* _EXERCISE DETAILS_: Given the records below, transcribe each of them exactly.

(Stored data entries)
*** Begin section ***

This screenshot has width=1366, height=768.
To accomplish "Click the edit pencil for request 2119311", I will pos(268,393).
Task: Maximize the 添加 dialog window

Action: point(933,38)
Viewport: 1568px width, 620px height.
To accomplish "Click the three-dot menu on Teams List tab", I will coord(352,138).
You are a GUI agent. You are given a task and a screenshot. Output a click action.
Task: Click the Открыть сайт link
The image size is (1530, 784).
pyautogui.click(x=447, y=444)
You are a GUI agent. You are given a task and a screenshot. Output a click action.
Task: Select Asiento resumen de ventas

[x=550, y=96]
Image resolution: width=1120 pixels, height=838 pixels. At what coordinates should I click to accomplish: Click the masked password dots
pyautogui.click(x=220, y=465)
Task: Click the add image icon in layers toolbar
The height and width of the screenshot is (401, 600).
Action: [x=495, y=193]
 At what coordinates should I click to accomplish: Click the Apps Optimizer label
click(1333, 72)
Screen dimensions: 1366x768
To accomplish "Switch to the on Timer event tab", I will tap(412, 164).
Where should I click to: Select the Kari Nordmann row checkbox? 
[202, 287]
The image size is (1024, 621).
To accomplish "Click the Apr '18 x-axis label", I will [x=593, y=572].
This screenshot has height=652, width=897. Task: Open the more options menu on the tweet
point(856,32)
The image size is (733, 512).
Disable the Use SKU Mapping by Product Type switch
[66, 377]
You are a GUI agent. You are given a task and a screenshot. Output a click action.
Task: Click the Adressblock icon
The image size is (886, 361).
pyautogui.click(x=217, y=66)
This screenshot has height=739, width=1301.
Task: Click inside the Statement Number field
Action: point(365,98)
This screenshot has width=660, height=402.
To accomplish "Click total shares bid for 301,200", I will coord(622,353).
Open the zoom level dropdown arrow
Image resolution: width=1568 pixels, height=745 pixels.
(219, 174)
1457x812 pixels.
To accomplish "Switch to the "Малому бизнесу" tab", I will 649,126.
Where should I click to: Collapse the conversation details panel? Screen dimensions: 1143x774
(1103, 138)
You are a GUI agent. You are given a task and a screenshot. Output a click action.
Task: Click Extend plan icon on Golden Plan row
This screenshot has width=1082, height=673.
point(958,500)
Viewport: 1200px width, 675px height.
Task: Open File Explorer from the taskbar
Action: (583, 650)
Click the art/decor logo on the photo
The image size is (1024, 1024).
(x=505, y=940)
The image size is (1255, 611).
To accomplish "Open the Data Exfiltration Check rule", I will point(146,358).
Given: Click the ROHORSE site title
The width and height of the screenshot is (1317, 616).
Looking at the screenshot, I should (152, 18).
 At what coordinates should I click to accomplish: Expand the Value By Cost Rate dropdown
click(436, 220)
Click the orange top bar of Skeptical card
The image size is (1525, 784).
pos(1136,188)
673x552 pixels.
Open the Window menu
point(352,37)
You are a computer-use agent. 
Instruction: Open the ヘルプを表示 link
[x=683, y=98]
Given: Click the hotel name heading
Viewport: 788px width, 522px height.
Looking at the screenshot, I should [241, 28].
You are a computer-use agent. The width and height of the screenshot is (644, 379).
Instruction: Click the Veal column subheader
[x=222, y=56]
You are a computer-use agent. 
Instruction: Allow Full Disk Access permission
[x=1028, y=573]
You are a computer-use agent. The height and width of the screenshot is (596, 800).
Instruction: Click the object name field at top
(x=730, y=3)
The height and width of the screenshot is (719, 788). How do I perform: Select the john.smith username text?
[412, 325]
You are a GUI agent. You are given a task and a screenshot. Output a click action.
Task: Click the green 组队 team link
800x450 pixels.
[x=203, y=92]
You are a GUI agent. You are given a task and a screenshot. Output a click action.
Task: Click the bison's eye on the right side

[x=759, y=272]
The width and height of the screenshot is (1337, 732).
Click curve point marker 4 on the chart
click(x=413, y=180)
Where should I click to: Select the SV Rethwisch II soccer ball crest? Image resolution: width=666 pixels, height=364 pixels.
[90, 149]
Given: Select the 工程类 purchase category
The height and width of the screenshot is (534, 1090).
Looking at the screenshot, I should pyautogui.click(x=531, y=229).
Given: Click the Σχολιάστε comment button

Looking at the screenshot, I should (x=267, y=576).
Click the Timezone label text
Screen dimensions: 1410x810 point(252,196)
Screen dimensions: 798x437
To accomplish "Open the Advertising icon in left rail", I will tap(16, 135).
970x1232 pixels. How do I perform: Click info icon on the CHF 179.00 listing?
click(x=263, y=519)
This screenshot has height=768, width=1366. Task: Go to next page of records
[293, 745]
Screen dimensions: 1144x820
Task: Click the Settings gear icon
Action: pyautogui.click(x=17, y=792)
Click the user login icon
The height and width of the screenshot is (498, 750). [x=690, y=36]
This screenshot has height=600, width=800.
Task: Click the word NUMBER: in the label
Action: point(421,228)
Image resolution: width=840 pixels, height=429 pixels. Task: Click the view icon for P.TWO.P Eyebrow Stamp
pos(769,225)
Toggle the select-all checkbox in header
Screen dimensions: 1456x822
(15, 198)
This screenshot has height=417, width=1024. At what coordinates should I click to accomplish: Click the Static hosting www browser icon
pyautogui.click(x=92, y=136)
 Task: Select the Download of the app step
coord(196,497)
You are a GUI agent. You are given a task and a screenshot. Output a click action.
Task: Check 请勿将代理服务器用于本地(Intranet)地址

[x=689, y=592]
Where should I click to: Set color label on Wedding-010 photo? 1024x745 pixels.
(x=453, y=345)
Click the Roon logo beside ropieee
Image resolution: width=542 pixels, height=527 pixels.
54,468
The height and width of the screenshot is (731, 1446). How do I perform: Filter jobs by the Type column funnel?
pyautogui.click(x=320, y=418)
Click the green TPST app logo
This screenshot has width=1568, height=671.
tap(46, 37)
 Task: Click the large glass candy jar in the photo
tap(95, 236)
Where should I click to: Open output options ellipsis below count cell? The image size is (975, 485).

*** End section ***

* _EXERCISE RESPONSE_:
This screenshot has width=1366, height=768.
To accomplish "Click the edit pencil for request 2119311", I will pos(268,393).
Task: Maximize the 添加 dialog window

Action: point(933,38)
Viewport: 1568px width, 620px height.
To accomplish "Click the three-dot menu on Teams List tab", I will coord(352,138).
You are a GUI agent. You are given a task and a screenshot. Output a click action.
Task: Click the Открыть сайт link
The image size is (1530, 784).
pyautogui.click(x=447, y=444)
You are a GUI agent. You are given a task and a screenshot. Output a click action.
Task: Select Asiento resumen de ventas

[x=550, y=96]
Image resolution: width=1120 pixels, height=838 pixels. At what coordinates should I click to accomplish: Click the masked password dots
pyautogui.click(x=220, y=465)
Task: Click the add image icon in layers toolbar
The height and width of the screenshot is (401, 600).
Action: [x=495, y=193]
 At what coordinates should I click to accomplish: Click the Apps Optimizer label
click(1333, 72)
Screen dimensions: 1366x768
To accomplish "Switch to the on Timer event tab", I will tap(412, 164).
Where should I click to: Select the Kari Nordmann row checkbox? 
[202, 287]
The image size is (1024, 621).
To accomplish "Click the Apr '18 x-axis label", I will [x=593, y=572].
This screenshot has height=652, width=897. Task: Open the more options menu on the tweet
point(856,32)
The image size is (733, 512).
Disable the Use SKU Mapping by Product Type switch
[66, 377]
You are a GUI agent. You are given a task and a screenshot. Output a click action.
Task: Click the Adressblock icon
The image size is (886, 361).
pyautogui.click(x=217, y=66)
This screenshot has height=739, width=1301.
Task: Click inside the Statement Number field
Action: point(365,98)
This screenshot has width=660, height=402.
To accomplish "Click total shares bid for 301,200", I will coord(622,353).
Open the zoom level dropdown arrow
Image resolution: width=1568 pixels, height=745 pixels.
(219, 174)
1457x812 pixels.
To accomplish "Switch to the "Малому бизнесу" tab", I will 649,126.
Where should I click to: Collapse the conversation details panel? Screen dimensions: 1143x774
(1103, 138)
You are a GUI agent. You are given a task and a screenshot. Output a click action.
Task: Click Extend plan icon on Golden Plan row
This screenshot has width=1082, height=673.
point(958,500)
Viewport: 1200px width, 675px height.
Task: Open File Explorer from the taskbar
Action: (583, 650)
Click the art/decor logo on the photo
The image size is (1024, 1024).
(x=505, y=940)
The image size is (1255, 611).
To accomplish "Open the Data Exfiltration Check rule", I will point(146,358).
Given: Click the ROHORSE site title
The width and height of the screenshot is (1317, 616).
Looking at the screenshot, I should (152, 18).
 At what coordinates should I click to accomplish: Expand the Value By Cost Rate dropdown
click(436, 220)
Click the orange top bar of Skeptical card
The image size is (1525, 784).
pos(1136,188)
673x552 pixels.
Open the Window menu
point(352,37)
You are a computer-use agent. 
Instruction: Open the ヘルプを表示 link
[x=683, y=98]
Given: Click the hotel name heading
Viewport: 788px width, 522px height.
Looking at the screenshot, I should [241, 28].
You are a computer-use agent. The width and height of the screenshot is (644, 379).
Instruction: Click the Veal column subheader
[x=222, y=56]
You are a computer-use agent. 
Instruction: Allow Full Disk Access permission
[x=1028, y=573]
You are a computer-use agent. The height and width of the screenshot is (596, 800).
Instruction: Click the object name field at top
(x=730, y=3)
The height and width of the screenshot is (719, 788). How do I perform: Select the john.smith username text?
[412, 325]
You are a GUI agent. You are given a task and a screenshot. Output a click action.
Task: Click the green 组队 team link
800x450 pixels.
[x=203, y=92]
You are a GUI agent. You are given a task and a screenshot. Output a click action.
Task: Click the bison's eye on the right side

[x=759, y=272]
The width and height of the screenshot is (1337, 732).
Click curve point marker 4 on the chart
click(x=413, y=180)
Where should I click to: Select the SV Rethwisch II soccer ball crest? Image resolution: width=666 pixels, height=364 pixels.
[90, 149]
Given: Select the 工程类 purchase category
The height and width of the screenshot is (534, 1090).
Looking at the screenshot, I should pyautogui.click(x=531, y=229).
Given: Click the Σχολιάστε comment button

Looking at the screenshot, I should (x=267, y=576).
Click the Timezone label text
Screen dimensions: 1410x810 point(252,196)
Screen dimensions: 798x437
To accomplish "Open the Advertising icon in left rail", I will tap(16, 135).
970x1232 pixels. How do I perform: Click info icon on the CHF 179.00 listing?
click(x=263, y=519)
This screenshot has height=768, width=1366. Task: Go to next page of records
[293, 745]
Screen dimensions: 1144x820
Task: Click the Settings gear icon
Action: pyautogui.click(x=17, y=792)
Click the user login icon
The height and width of the screenshot is (498, 750). [x=690, y=36]
This screenshot has height=600, width=800.
Task: Click the word NUMBER: in the label
Action: point(421,228)
Image resolution: width=840 pixels, height=429 pixels. Task: Click the view icon for P.TWO.P Eyebrow Stamp
pos(769,225)
Toggle the select-all checkbox in header
Screen dimensions: 1456x822
(15, 198)
This screenshot has height=417, width=1024. At what coordinates should I click to accomplish: Click the Static hosting www browser icon
pyautogui.click(x=92, y=136)
 Task: Select the Download of the app step
coord(196,497)
You are a GUI agent. You are given a task and a screenshot. Output a click action.
Task: Check 请勿将代理服务器用于本地(Intranet)地址

[x=689, y=592]
Where should I click to: Set color label on Wedding-010 photo? 1024x745 pixels.
(x=453, y=345)
Click the Roon logo beside ropieee
Image resolution: width=542 pixels, height=527 pixels.
54,468
The height and width of the screenshot is (731, 1446). How do I perform: Filter jobs by the Type column funnel?
pyautogui.click(x=320, y=418)
Click the green TPST app logo
This screenshot has width=1568, height=671.
tap(46, 37)
 Task: Click the large glass candy jar in the photo
tap(95, 236)
Where should I click to: Open output options ellipsis below count cell? The image size is (975, 485).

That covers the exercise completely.